Hydrogen gas,H2 , reacts with nitrogen gas,N2 , to form ammonia gas,NH3 , according to the equation
3H2+N2-2NH3
How many grams ofNH3 can be produced from 2.90mol ofN2 ?
How many grams ofH2 are needed to produce 13.75g of NH3 ?
How many molecules (not moles) ofNH3 are produced from 8.26×10−4g ofH2 ?
3H2 + N2 ==> 2NH3
Convert 2.90 moles N2 to moles NH3 using the coefficients in the balanced equation.
2.90 x (2 moles NH3/1 mole N2) = 2.90 x 2/1 = ??
Convert moles NH3 to grams by g = moles x molar mass.
b.1. Convert 13.75 g NH3 to moles. moles = grams/molar mass = 13.75/17 = 1.057 moles NH3.
2. Convert moles NH3 to moles H2.
1.057 moles NH3 x (3 moles H2/2 moles NH3) = 1.585 moles H2.
3. Convert moles H2 to grams. 1.585 x 2 = 3.171 g to four significant figures (the number in 13.75 in the problem. You should go back through and use the proper molar masses to four s.f. since I just used these numbers from memory.
c. Start with 8.26 x 10^-4 g H2 and calculate moles of NH3. Then remember that 1 mole NH3 will contain 6.02 x 10^23 molecules.
Post your work if you need additional assistance.
To find the answers to these questions, we need to use the concept of stoichiometry and the balanced equation provided.
1) How many grams of NH3 can be produced from 2.90 mol of N2?
We start by looking at the balanced equation:
3H2 + N2 → 2NH3
The stoichiometry of the equation tells us that for every 1 mole of N2, we produce 2 moles of NH3. Therefore, we can set up a proportion equation:
2 mol NH3 / 1 mol N2 = x mol NH3 / 2.90 mol N2
Simplifying the equation, we find that x = (2 mol NH3 / 1 mol N2) x (2.90 mol N2) = 5.80 mol NH3.
Now, to convert the moles of NH3 to grams, we use the molar mass of NH3:
Molar mass of NH3 = 1 * molar mass of N + 3 * molar mass of H = 17.03 g/mol
Mass of NH3 = moles of NH3 * molar mass of NH3 = 5.80 mol * 17.03 g/mol = 98.77 g
Therefore, 98.77 grams of NH3 can be produced from 2.90 moles of N2.
2) How many grams of H2 are needed to produce 13.75 g of NH3?
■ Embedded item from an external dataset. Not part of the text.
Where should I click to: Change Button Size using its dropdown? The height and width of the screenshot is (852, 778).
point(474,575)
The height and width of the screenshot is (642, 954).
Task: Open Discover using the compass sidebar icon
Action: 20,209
Again, we start with the balanced equation:
3H2 + N2 → 2NH3
The stoichiometry of the equation tells us that for every 3 moles of H2, we produce 2 moles of NH3. Therefore, we can set up a proportion equation:
2 mol NH3 / 3 mol H2 = 13.75 g NH3 / x g H2
Simplifying the equation, we find that x = (3 mol H2 / 2 mol NH3) x (13.75 g NH3) = 20.63 g H2.
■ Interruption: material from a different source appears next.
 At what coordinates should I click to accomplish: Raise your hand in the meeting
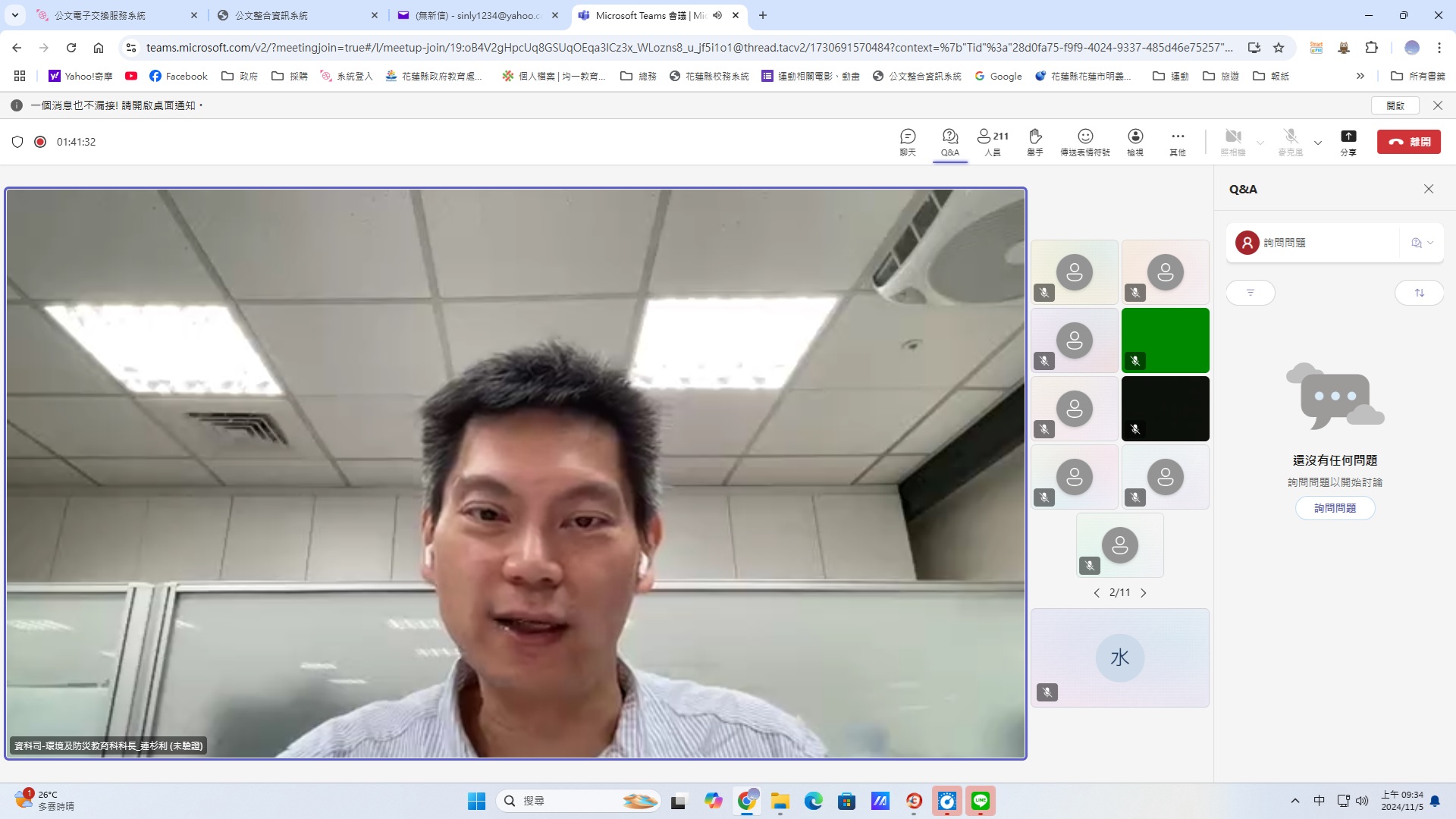coord(1034,141)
Therefore, 20.63 grams of H2 are needed to produce 13.75 grams of NH3.
3) How many molecules (not moles) of NH3 are produced from 8.26 × 10^-4 g of H2?
First, we need to convert grams of H2 to moles using the molar mass of H2:
Molar mass of H2 = 2.02 g/mol
Moles of H2 = mass of H2 / molar mass of H2 = (8.26 × 10^-4 g) / (2.02 g/mol) = 4.09 × 10^-4 mol
Now, using the balanced equation:
3H2 + N2 → 2NH3
We can calculate the number of moles of NH3 produced:
2 mol NH3 / 3 mol H2 = x mol NH3 / 4.09 × 10^-4 mol H2
Simplifying the equation, we find that x = (2 mol NH3 / 3 mol H2) x (4.09 × 10^-4 mol H2) = 2.73 × 10^-4 mol NH3
To convert moles to molecules, we use Avogadro's number:
1 mol = 6.022 × 10^23 molecules
Number of molecules of NH3 = moles of NH3 * Avogadro's number = (2.73 × 10^-4 mol) * (6.022 × 10^23 molecules/mol) = 1.64 × 10^20 molecules
Therefore, 1.64 × 10^20 molecules of NH3 are produced from 8.26 × 10^-4 g of H2.